Objective : To investigate whether variation exists in the preoperative age, pain, stiffness, and physical function of people undergoing total knee replacement (TKR) and total hip replacement (THR) at several centers in Australia and Europe.
Methods : Individual Western Ontario and McMaster Universities Osteoarthritis Index data (range 0-100, where 0 = best and 100 = worst) collected within 6 weeks prior to primary TKR and THR were extracted from 16 centers (n = 2,835) according to specified eligibility criteria. Analysis of covariance was used to evaluate differences in pain, stiffness, and physical function between centers, with adjustment for age and sex.

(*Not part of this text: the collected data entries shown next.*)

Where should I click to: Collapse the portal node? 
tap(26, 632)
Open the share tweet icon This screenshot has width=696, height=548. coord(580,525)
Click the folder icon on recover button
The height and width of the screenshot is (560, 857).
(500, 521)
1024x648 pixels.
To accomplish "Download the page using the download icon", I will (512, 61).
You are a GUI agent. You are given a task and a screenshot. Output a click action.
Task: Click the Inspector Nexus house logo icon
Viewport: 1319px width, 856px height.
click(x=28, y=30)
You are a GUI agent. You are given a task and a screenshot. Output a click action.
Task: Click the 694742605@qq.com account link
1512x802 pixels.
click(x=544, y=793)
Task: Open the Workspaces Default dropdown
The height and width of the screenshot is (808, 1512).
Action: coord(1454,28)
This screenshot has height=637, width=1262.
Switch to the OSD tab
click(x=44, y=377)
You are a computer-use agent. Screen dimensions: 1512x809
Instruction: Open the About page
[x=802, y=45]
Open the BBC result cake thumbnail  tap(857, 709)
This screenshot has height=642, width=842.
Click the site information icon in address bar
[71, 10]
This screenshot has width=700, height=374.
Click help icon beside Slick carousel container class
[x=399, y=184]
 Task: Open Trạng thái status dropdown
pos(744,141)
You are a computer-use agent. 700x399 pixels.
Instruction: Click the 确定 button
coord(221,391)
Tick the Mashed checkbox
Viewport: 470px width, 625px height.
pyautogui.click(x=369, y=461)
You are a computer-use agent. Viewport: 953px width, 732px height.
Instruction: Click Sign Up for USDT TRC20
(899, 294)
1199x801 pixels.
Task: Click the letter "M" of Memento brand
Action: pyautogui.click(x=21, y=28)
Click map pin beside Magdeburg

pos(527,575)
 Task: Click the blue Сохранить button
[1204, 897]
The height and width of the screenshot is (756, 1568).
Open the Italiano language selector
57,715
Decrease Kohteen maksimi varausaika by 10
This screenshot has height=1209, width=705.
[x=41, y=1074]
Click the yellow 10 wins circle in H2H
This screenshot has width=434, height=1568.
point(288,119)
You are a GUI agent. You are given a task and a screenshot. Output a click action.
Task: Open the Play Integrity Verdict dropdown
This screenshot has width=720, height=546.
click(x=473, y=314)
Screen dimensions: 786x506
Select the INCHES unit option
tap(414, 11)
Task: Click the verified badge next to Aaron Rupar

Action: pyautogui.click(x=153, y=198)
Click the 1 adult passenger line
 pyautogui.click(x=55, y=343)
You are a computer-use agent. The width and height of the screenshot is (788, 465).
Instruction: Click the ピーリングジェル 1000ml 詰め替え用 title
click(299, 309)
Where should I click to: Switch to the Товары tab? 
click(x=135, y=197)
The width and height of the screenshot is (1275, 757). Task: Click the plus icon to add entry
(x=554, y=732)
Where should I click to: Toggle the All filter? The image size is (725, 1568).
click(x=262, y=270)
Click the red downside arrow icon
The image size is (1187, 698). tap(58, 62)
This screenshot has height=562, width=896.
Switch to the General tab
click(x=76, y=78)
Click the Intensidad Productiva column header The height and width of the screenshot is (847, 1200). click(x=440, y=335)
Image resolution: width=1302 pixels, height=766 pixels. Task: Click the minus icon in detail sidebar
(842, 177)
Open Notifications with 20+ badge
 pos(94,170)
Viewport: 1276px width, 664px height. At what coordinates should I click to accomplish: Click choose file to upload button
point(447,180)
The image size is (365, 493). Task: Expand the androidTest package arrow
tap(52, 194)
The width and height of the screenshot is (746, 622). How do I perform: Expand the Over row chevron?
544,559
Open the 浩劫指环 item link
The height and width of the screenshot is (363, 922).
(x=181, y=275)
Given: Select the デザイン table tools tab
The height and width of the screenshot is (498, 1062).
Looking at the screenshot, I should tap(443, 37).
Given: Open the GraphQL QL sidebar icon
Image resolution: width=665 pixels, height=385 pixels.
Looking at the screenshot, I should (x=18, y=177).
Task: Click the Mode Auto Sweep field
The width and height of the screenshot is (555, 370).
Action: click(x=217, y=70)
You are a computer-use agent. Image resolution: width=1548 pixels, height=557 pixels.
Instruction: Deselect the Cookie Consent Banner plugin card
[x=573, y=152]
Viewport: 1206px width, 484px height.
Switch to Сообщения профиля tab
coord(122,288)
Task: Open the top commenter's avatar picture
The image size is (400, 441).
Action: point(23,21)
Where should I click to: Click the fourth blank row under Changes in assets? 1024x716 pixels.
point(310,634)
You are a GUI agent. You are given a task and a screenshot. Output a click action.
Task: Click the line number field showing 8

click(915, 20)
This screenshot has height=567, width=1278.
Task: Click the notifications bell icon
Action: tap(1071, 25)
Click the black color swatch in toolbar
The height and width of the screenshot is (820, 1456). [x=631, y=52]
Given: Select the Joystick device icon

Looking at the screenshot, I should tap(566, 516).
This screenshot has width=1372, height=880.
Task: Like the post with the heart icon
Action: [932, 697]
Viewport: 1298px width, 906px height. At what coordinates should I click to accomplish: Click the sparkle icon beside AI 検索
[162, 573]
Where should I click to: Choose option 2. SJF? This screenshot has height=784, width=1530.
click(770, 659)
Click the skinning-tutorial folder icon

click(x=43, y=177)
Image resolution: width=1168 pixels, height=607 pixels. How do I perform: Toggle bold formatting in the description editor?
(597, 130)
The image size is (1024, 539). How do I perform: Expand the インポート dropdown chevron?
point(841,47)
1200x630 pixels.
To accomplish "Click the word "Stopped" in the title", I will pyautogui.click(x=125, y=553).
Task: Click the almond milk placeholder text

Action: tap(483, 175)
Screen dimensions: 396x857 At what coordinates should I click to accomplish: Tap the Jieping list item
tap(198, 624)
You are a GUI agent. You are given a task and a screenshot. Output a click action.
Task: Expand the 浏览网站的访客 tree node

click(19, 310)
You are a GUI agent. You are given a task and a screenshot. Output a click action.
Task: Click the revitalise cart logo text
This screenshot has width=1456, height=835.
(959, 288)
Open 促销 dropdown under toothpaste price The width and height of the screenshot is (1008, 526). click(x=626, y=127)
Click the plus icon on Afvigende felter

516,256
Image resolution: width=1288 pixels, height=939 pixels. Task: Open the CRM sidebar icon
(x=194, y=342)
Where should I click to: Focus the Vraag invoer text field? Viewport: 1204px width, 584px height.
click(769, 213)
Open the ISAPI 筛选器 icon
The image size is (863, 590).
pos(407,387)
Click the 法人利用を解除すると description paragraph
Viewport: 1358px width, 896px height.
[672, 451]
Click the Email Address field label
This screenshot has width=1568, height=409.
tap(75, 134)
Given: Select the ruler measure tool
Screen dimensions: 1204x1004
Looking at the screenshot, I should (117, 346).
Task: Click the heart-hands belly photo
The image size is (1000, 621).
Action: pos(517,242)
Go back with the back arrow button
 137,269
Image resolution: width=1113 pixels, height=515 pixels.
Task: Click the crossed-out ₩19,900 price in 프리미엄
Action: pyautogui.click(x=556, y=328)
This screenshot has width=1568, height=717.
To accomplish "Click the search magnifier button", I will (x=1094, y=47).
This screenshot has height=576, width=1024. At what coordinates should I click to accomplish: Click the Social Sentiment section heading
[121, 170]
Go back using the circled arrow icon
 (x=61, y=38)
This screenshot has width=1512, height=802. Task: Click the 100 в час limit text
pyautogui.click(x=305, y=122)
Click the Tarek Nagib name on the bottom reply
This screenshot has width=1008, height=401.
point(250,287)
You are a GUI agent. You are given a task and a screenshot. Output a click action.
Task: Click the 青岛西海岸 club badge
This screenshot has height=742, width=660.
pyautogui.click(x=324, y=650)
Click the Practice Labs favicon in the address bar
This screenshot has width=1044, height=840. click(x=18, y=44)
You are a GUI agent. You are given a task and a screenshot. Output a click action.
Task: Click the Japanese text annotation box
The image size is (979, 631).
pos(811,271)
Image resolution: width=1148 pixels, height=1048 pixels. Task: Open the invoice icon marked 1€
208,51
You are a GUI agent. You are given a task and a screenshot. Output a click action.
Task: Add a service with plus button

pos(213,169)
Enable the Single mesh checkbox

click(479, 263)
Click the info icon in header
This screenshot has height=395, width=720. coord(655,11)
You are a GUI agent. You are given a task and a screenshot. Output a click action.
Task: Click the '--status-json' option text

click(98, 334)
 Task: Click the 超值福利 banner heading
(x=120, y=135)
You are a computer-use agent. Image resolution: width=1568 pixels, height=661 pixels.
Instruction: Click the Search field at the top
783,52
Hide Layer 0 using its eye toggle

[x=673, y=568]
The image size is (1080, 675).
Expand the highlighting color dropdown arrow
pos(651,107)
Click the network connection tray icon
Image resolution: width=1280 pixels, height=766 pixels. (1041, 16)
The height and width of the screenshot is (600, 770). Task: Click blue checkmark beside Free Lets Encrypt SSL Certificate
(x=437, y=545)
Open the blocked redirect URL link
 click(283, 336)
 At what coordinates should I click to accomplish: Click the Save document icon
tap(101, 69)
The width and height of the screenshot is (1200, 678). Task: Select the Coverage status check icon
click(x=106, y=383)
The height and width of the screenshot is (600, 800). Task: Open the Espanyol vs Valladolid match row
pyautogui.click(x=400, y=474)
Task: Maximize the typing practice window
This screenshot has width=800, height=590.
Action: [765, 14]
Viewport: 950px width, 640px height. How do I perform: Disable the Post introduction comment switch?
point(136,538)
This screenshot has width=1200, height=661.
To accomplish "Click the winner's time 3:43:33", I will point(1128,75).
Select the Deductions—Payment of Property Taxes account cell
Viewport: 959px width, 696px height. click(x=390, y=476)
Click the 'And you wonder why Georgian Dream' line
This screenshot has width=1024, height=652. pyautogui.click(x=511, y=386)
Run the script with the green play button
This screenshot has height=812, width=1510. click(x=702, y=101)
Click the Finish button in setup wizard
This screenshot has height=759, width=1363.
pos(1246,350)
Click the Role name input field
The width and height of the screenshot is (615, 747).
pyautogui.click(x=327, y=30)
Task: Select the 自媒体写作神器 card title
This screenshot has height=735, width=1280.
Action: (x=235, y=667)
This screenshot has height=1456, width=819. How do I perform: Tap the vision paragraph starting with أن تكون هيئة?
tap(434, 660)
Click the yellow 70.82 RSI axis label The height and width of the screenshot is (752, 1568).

Results : There was marked variation in the age of people undergoing surgery between the centers (TKR mean age 67-73 years; F[6,1004] = 4.21, P < 0.01, and THR mean age 63-72 years; F[14,1807] = 7.27, P < 0.01). Large differences in preoperative status were observed between centers, most notably for pain (TKR adjusted mean pain 52.5-61.1; F[6,1002] = 4.26, P < 0.01, and THR adjusted mean pain 49.2-65.7; F[14,1802] = 8.44, P < 0.01) and physical function (TKR adjusted mean function 52.7-61.4; F[6,1002] = 5.27, P < 0.01, and THR adjusted mean function 53.3-71.0; F[14,1802] = 6.71, P < 0.01). Large effect sizes (up to 0.98) reflect the magnitude of variation between centers and highlight the clinical relevance of these findings.
Conclusion : The large variations in age and preoperative status indicate substantial differences in the timing of joint replacement across the centers studied, with potential for compromised surgical outcomes due to premature or delayed surgery. Possible contributing factors include patient preferences, the absence of concrete indications for surgery, and the capacity of the health care systems.